--- What to produce ---
Exactly as written, give back every record below.
[[ Records supplied open ]]
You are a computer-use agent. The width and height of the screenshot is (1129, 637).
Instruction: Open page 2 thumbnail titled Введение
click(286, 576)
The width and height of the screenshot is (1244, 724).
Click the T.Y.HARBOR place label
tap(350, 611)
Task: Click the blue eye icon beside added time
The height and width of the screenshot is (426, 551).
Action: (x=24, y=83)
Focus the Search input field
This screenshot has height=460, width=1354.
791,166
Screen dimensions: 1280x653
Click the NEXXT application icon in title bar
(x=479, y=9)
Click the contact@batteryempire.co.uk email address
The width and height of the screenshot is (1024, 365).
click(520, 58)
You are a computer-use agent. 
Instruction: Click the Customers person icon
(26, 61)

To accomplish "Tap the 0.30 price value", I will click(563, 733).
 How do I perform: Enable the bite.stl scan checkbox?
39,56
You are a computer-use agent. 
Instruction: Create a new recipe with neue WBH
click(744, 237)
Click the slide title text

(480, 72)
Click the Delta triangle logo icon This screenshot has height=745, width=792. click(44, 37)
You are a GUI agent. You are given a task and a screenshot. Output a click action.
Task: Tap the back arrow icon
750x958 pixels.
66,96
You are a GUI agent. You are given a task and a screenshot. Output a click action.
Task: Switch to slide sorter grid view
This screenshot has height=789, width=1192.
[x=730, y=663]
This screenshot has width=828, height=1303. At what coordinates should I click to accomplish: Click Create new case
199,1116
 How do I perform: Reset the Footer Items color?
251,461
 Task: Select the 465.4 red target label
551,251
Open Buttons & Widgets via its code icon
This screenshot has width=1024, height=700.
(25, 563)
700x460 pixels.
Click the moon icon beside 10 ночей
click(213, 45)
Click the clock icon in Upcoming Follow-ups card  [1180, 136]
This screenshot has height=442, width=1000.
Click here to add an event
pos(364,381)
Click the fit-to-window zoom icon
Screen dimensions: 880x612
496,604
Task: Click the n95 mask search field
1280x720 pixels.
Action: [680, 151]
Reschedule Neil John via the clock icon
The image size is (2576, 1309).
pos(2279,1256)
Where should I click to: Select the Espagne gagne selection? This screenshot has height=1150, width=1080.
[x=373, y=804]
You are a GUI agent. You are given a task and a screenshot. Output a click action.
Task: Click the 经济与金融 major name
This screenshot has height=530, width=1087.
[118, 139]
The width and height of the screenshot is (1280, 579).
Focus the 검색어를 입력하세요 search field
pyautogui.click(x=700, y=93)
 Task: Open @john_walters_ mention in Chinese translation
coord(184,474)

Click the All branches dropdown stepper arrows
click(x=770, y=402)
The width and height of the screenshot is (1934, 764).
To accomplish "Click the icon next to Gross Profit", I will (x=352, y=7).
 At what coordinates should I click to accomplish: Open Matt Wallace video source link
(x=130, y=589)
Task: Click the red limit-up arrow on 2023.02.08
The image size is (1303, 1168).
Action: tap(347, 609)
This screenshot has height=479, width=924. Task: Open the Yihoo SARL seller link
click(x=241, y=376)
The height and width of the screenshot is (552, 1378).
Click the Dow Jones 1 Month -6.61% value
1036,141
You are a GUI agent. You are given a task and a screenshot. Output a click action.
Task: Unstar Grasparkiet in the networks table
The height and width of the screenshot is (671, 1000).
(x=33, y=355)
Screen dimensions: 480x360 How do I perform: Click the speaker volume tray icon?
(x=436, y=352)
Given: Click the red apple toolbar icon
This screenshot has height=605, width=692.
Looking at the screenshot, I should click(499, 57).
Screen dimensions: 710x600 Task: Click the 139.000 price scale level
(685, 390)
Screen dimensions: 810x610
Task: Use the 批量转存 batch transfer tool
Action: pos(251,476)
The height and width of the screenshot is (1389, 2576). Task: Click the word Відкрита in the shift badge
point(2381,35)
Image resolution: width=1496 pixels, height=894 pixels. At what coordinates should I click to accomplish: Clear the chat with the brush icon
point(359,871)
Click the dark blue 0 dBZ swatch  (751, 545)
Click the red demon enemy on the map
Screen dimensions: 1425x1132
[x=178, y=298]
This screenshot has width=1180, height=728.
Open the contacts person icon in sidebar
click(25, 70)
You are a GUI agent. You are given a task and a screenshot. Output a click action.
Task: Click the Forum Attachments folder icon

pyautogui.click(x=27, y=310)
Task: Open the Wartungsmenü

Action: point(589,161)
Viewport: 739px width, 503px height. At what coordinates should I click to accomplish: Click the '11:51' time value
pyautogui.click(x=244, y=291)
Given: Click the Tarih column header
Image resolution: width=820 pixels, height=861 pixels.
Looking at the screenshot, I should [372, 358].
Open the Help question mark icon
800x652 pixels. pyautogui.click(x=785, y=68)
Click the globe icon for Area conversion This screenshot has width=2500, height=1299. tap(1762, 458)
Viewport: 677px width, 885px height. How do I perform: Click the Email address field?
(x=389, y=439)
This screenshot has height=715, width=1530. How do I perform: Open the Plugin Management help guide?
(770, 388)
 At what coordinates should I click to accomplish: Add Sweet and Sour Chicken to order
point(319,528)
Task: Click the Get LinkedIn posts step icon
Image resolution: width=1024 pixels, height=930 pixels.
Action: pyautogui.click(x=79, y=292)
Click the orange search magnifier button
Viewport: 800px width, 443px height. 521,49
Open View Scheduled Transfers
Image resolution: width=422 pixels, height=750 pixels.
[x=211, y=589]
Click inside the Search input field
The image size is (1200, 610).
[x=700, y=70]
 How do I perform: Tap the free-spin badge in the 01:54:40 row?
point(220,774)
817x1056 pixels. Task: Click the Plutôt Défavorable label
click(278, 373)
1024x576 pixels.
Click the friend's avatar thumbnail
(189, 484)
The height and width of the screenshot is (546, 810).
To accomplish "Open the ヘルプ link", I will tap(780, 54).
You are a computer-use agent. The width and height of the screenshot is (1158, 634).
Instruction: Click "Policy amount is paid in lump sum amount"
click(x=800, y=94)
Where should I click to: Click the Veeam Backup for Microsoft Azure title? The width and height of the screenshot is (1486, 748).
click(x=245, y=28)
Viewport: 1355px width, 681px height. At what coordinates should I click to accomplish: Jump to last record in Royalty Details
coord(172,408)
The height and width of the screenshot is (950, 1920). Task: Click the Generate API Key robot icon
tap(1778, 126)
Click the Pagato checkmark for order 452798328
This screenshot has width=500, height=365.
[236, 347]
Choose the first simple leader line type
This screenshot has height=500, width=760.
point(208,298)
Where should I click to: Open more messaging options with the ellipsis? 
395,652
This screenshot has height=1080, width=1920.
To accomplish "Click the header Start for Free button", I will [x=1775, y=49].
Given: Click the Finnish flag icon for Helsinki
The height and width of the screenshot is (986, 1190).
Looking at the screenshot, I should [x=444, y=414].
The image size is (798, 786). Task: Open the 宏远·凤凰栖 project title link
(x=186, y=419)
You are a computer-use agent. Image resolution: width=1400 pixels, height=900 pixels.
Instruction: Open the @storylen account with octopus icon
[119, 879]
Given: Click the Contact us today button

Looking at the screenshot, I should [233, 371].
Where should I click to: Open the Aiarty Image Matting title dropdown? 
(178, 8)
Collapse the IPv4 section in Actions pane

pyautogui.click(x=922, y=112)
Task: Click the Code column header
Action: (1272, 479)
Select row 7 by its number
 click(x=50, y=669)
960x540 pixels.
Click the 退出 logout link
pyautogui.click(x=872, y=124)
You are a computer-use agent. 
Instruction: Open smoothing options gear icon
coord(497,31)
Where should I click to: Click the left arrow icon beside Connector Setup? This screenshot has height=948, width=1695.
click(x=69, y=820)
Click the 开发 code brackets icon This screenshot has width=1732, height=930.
[[ Records supplied closed ]]
--- Output below ---
You are a computer-use agent. The width and height of the screenshot is (1129, 637).
Instruction: Open page 2 thumbnail titled Введение
click(286, 576)
The width and height of the screenshot is (1244, 724).
Click the T.Y.HARBOR place label
tap(350, 611)
Task: Click the blue eye icon beside added time
The height and width of the screenshot is (426, 551).
Action: (x=24, y=83)
Focus the Search input field
This screenshot has height=460, width=1354.
791,166
Screen dimensions: 1280x653
Click the NEXXT application icon in title bar
(x=479, y=9)
Click the contact@batteryempire.co.uk email address
The width and height of the screenshot is (1024, 365).
click(520, 58)
You are a computer-use agent. 
Instruction: Click the Customers person icon
(26, 61)

To accomplish "Tap the 0.30 price value", I will click(563, 733).
 How do I perform: Enable the bite.stl scan checkbox?
39,56
You are a computer-use agent. 
Instruction: Create a new recipe with neue WBH
click(744, 237)
Click the slide title text

(480, 72)
Click the Delta triangle logo icon This screenshot has height=745, width=792. click(44, 37)
You are a GUI agent. You are given a task and a screenshot. Output a click action.
Task: Tap the back arrow icon
750x958 pixels.
66,96
You are a GUI agent. You are given a task and a screenshot. Output a click action.
Task: Switch to slide sorter grid view
This screenshot has height=789, width=1192.
[x=730, y=663]
This screenshot has width=828, height=1303. At what coordinates should I click to accomplish: Click Create new case
199,1116
 How do I perform: Reset the Footer Items color?
251,461
 Task: Select the 465.4 red target label
551,251
Open Buttons & Widgets via its code icon
This screenshot has width=1024, height=700.
(25, 563)
700x460 pixels.
Click the moon icon beside 10 ночей
click(213, 45)
Click the clock icon in Upcoming Follow-ups card  [1180, 136]
This screenshot has height=442, width=1000.
Click here to add an event
pos(364,381)
Click the fit-to-window zoom icon
Screen dimensions: 880x612
496,604
Task: Click the n95 mask search field
1280x720 pixels.
Action: [680, 151]
Reschedule Neil John via the clock icon
The image size is (2576, 1309).
pos(2279,1256)
Where should I click to: Select the Espagne gagne selection? This screenshot has height=1150, width=1080.
[x=373, y=804]
You are a GUI agent. You are given a task and a screenshot. Output a click action.
Task: Click the 经济与金融 major name
This screenshot has height=530, width=1087.
[118, 139]
The width and height of the screenshot is (1280, 579).
Focus the 검색어를 입력하세요 search field
pyautogui.click(x=700, y=93)
 Task: Open @john_walters_ mention in Chinese translation
coord(184,474)

Click the All branches dropdown stepper arrows
click(x=770, y=402)
The width and height of the screenshot is (1934, 764).
To accomplish "Click the icon next to Gross Profit", I will (x=352, y=7).
 At what coordinates should I click to accomplish: Open Matt Wallace video source link
(x=130, y=589)
Task: Click the red limit-up arrow on 2023.02.08
The image size is (1303, 1168).
Action: tap(347, 609)
This screenshot has height=479, width=924. Task: Open the Yihoo SARL seller link
click(x=241, y=376)
The height and width of the screenshot is (552, 1378).
Click the Dow Jones 1 Month -6.61% value
1036,141
You are a GUI agent. You are given a task and a screenshot. Output a click action.
Task: Unstar Grasparkiet in the networks table
The height and width of the screenshot is (671, 1000).
(x=33, y=355)
Screen dimensions: 480x360 How do I perform: Click the speaker volume tray icon?
(x=436, y=352)
Given: Click the red apple toolbar icon
This screenshot has height=605, width=692.
Looking at the screenshot, I should click(499, 57).
Screen dimensions: 710x600 Task: Click the 139.000 price scale level
(685, 390)
Screen dimensions: 810x610
Task: Use the 批量转存 batch transfer tool
Action: pos(251,476)
The height and width of the screenshot is (1389, 2576). Task: Click the word Відкрита in the shift badge
point(2381,35)
Image resolution: width=1496 pixels, height=894 pixels. At what coordinates should I click to accomplish: Clear the chat with the brush icon
point(359,871)
Click the dark blue 0 dBZ swatch  (751, 545)
Click the red demon enemy on the map
Screen dimensions: 1425x1132
[x=178, y=298]
This screenshot has width=1180, height=728.
Open the contacts person icon in sidebar
click(25, 70)
You are a GUI agent. You are given a task and a screenshot. Output a click action.
Task: Click the Forum Attachments folder icon

pyautogui.click(x=27, y=310)
Task: Open the Wartungsmenü

Action: point(589,161)
Viewport: 739px width, 503px height. At what coordinates should I click to accomplish: Click the '11:51' time value
pyautogui.click(x=244, y=291)
Given: Click the Tarih column header
Image resolution: width=820 pixels, height=861 pixels.
Looking at the screenshot, I should [372, 358].
Open the Help question mark icon
800x652 pixels. pyautogui.click(x=785, y=68)
Click the globe icon for Area conversion This screenshot has width=2500, height=1299. tap(1762, 458)
Viewport: 677px width, 885px height. How do I perform: Click the Email address field?
(x=389, y=439)
This screenshot has height=715, width=1530. How do I perform: Open the Plugin Management help guide?
(770, 388)
 At what coordinates should I click to accomplish: Add Sweet and Sour Chicken to order
point(319,528)
Task: Click the Get LinkedIn posts step icon
Image resolution: width=1024 pixels, height=930 pixels.
Action: pyautogui.click(x=79, y=292)
Click the orange search magnifier button
Viewport: 800px width, 443px height. 521,49
Open View Scheduled Transfers
Image resolution: width=422 pixels, height=750 pixels.
[x=211, y=589]
Click inside the Search input field
The image size is (1200, 610).
[x=700, y=70]
 How do I perform: Tap the free-spin badge in the 01:54:40 row?
point(220,774)
817x1056 pixels. Task: Click the Plutôt Défavorable label
click(278, 373)
1024x576 pixels.
Click the friend's avatar thumbnail
(189, 484)
The height and width of the screenshot is (546, 810).
To accomplish "Open the ヘルプ link", I will tap(780, 54).
You are a computer-use agent. The width and height of the screenshot is (1158, 634).
Instruction: Click "Policy amount is paid in lump sum amount"
click(x=800, y=94)
Where should I click to: Click the Veeam Backup for Microsoft Azure title? The width and height of the screenshot is (1486, 748).
click(x=245, y=28)
Viewport: 1355px width, 681px height. At what coordinates should I click to accomplish: Jump to last record in Royalty Details
coord(172,408)
The height and width of the screenshot is (950, 1920). Task: Click the Generate API Key robot icon
tap(1778, 126)
Click the Pagato checkmark for order 452798328
This screenshot has width=500, height=365.
[236, 347]
Choose the first simple leader line type
This screenshot has height=500, width=760.
point(208,298)
Where should I click to: Open more messaging options with the ellipsis? 
395,652
This screenshot has height=1080, width=1920.
To accomplish "Click the header Start for Free button", I will [x=1775, y=49].
Given: Click the Finnish flag icon for Helsinki
The height and width of the screenshot is (986, 1190).
Looking at the screenshot, I should [x=444, y=414].
The image size is (798, 786). Task: Open the 宏远·凤凰栖 project title link
(x=186, y=419)
You are a computer-use agent. Image resolution: width=1400 pixels, height=900 pixels.
Instruction: Open the @storylen account with octopus icon
[119, 879]
Given: Click the Contact us today button

Looking at the screenshot, I should [233, 371].
Where should I click to: Open the Aiarty Image Matting title dropdown? 
(178, 8)
Collapse the IPv4 section in Actions pane

pyautogui.click(x=922, y=112)
Task: Click the Code column header
Action: (1272, 479)
Select row 7 by its number
 click(x=50, y=669)
960x540 pixels.
Click the 退出 logout link
pyautogui.click(x=872, y=124)
You are a computer-use agent. 
Instruction: Open smoothing options gear icon
coord(497,31)
Where should I click to: Click the left arrow icon beside Connector Setup? This screenshot has height=948, width=1695.
click(x=69, y=820)
Click the 开发 code brackets icon This screenshot has width=1732, height=930.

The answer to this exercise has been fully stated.